Table Admin

Gene Selection Procedure

a.Gene predictions from sequence analysis

Brief description of the gene selection process (by Tom Walk and Sue Rhee).

Of the 1577 enzymatic reactions in AraCyc (as of February, 2007), 418 are not associated with any enzymes. A series of approaches have been employed to link Arabidopsis gene products with these reactions:
1) Attributes of reactions lacking enzymes have been assembled. This information includes Enzyme Commission (EC) number, reactants, products and pathway context from AraCyc and MetaCyc.
2) From above information, a set of 228 EC numbers has been generated for searching the databases UniProt, Genbank, and BRENDA for sequences of proteins catalyzing these reactions in Arabidopsis or other organisms. These searches yielded 36954 sequences for 198 EC numbered reactions.
3) The sequence analysis tools BLAST and Hmmer were used to search for Arabidopsis sequences for 180 EC numbers with at least five associated protein sequences in other organisms. This search has yielded 1076 genes with products matched to 150 EC numbered reactions. Genes already annotated in AraCyc and those with experimentally verified evidence were filtered out of the analysis, bringing the total number of genes remaining in the analysis to 324 covering 79 EC numbered reactions.
4) Further review of the expression patterns of the target gene and expression patterns of paralogs in leaves, strength of matching on the basis of expectation values returned by BLAST and Hmmer, along with consideration of current gene ontology annotations were then conducted to rank potential target genes.
5) Only genes available in homozygous mutant lines from Salk were considered in the final analysis.
6) These genes were checked for pathway links and relation of target reactions to identifiable metabolites.
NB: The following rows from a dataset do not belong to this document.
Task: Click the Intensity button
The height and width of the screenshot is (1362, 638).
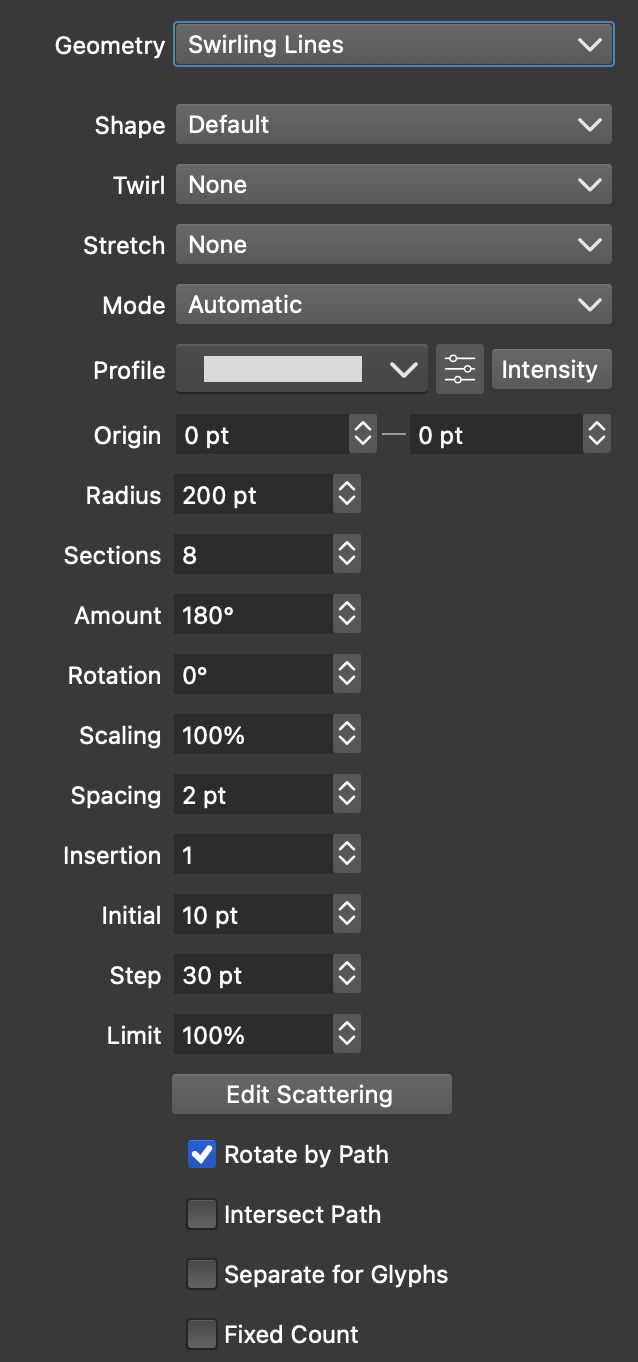Action: (x=550, y=370)
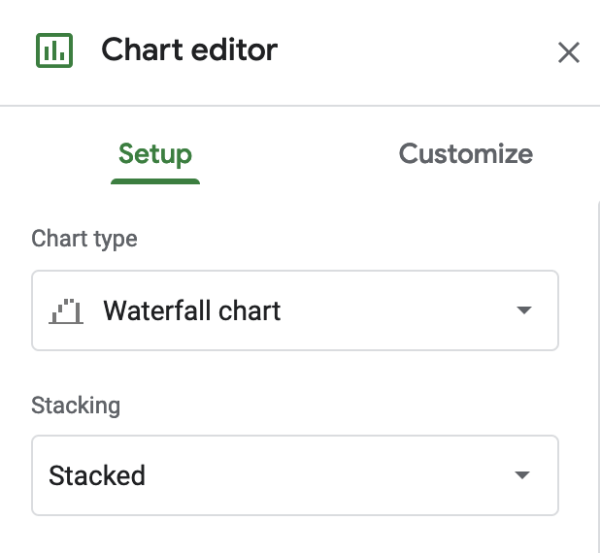Click the 'Stacking' label

click(x=76, y=405)
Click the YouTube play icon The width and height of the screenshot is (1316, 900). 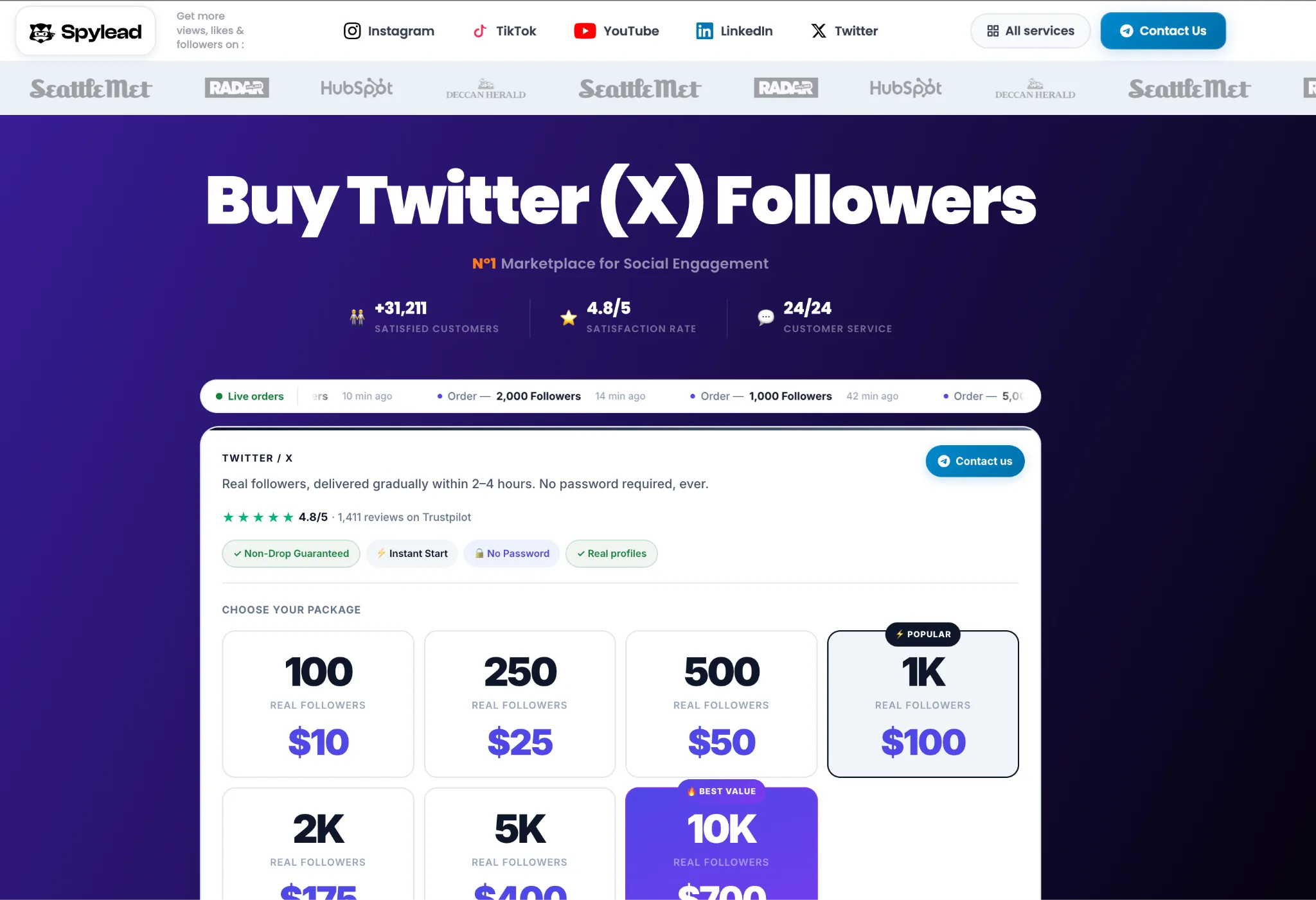pos(585,31)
This led us to the selection of the 8 genes listed in table.

b. Gene predictions from association network in collaboration with Insuk Lee and Ed Marcotte Link

The association network utilizes a number of genome features that allow for prediction of protein functions that have not been experimentally characterized. These features include sequence homology, coexpression with genes of known function, information mined from literature, and similarity of phylogeny with genes of known function.See Marcotte’s lab website for more details. The following is a brief description of the critiera used to generate the linked table. After making gene predictions for validated pathways , filtering and scoring methods similar to those used in sequence analysis were applied. Availability of homozygous mutant lines is checked. MCL cluster size and BLAST analysis of the Arabidopsis proteome are taken as indicators of gene family size. In addition, expression in leaf tissue is checked in a set of Affymetrix microarrays. Finally, Gene Ontology terms and evidence codes are checked for previously known functions and the level of supporting evidence. Only genes expressed in leaves of 2 week old plants, with little or no homologue expression, and no existing experimental evidence for molecular function are to be considered. Furthermore, as an objective is to find enzymes for reactions currently lacking any known catalysts, genes are removed from consideration if there is homology with an existing pathway gene.